TASK ITEM:
Write the records out exactly as shown. No pictures.

MATERIAL SHOWN:
.....

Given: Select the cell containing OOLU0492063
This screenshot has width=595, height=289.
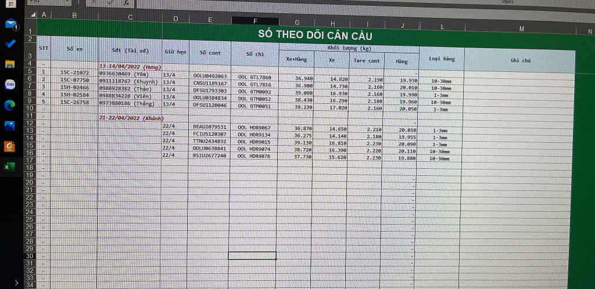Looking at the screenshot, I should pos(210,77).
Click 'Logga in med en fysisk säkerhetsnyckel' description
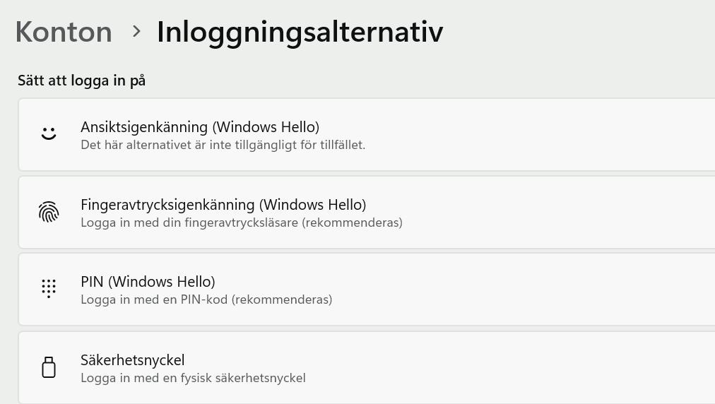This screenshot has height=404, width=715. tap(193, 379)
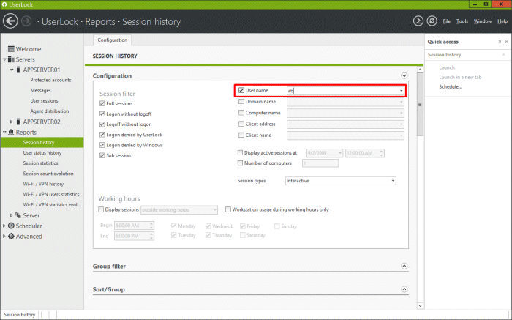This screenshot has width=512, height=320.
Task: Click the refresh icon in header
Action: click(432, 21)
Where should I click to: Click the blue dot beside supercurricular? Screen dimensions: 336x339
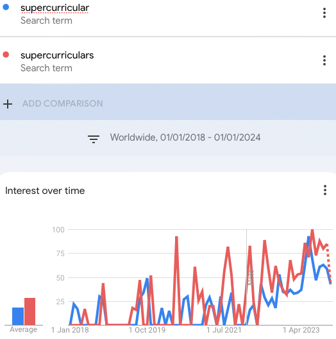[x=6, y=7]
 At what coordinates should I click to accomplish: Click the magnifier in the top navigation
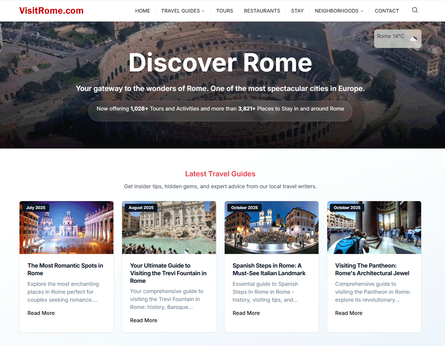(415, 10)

.....

WRITTEN RESPONSE:
Given: Select the cell containing OOLU0492063
This screenshot has width=595, height=289.
Looking at the screenshot, I should pos(210,77).
Click 'Logga in med en fysisk säkerhetsnyckel' description
This screenshot has height=404, width=715. tap(193, 379)
This screenshot has width=512, height=320.
Task: Click the refresh icon in header
Action: click(432, 21)
Where should I click to: Click the blue dot beside supercurricular? Screen dimensions: 336x339
[x=6, y=7]
 At what coordinates should I click to accomplish: Click the magnifier in the top navigation
(415, 10)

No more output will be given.